4.3. Binomial Distribution#

4.3.1. Binomial Coefficients: An Introduction#

Let’s start with a simple example to understand the concept of binomial coefficients. Imagine we have three students: Alice, Bob, and Charlie. We want to know how many ways we can choose 2 students from this group of 3.

Let’s list out all the possible combinations:

  1. Alice and Bob

  2. Alice and Charlie

  3. Bob and Charlie

We can see that there are 3 different ways to choose 2 students from a group of 3.

../_images/combinations_2_out_of_3_students.png

Fig. 4.12 Visual representation of the three possible combinations when choosing 2 students from a group of 3. Each node represents a student, and each connecting line represents a combination. The labels on the lines indicate the specific combinations.#

This approach of listing all possibilities works well for small sets. However, imagine if we needed to choose 2 students from a class of 20. Listing all combinations would be time-consuming and prone to errors. We need a mathematical way to calculate this quickly and accurately.

This is where the concept of binomial coefficients comes in. To understand binomial coefficients, we first need to introduce the concept of factorials.

4.3.2. Factorials#

The factorial of a non-negative integer \(k\), denoted by \(k!\), is the product of all positive integers less than or equal to \(k\).

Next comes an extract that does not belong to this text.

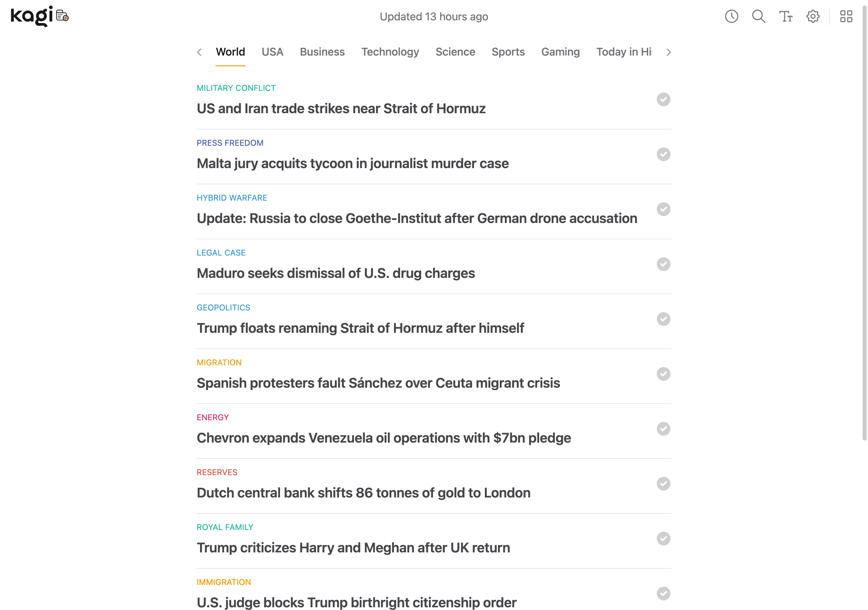868x610 pixels.
Task: Click the Updated 13 hours ago text
Action: click(434, 17)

Formally, it’s defined as:

(4.13)#\[\begin{equation} k! = k \times (k-1) \times \ldots \times 2 \times 1 \end{equation}\]

For the base case, we define \(0!\) as \(1\) to make the definition coherent for mathematical operations involving factorials, such as the calculation of permutations and combinations.

Example 4.16 (Factorial)

Calculate \( 5! \).

Solution:

\[5! = 5 \times 4 \times 3 \times 2 \times 1 = 120\]

So, \(5!\) equals \(120\).

Using factorials, we can define the binomial coefficient, which gives us a formula to calculate the number of ways to choose \(k\) items from a set of \(n\) items, regardless of order.

4.3.3. Binomial Coefficients#

The binomial coefficient is a mathematical construct that quantifies the number of possible combinations of \(k\) elements from a set of \(n\) distinct elements. Represented by \(\binom{n}{k}\), it is a crucial component in both algebraic and statistical contexts.

In algebra, the binomial coefficient is central to the binomial theorem, which describes the expansion of \((a + b)^n\). It dictates the coefficients of the terms in this expansion. Mathematically, the binomial coefficient is defined as:

(4.14)#\[\begin{equation} \binom{n}{k} = \dfrac{n!}{k!(n-k)!} \end{equation}\]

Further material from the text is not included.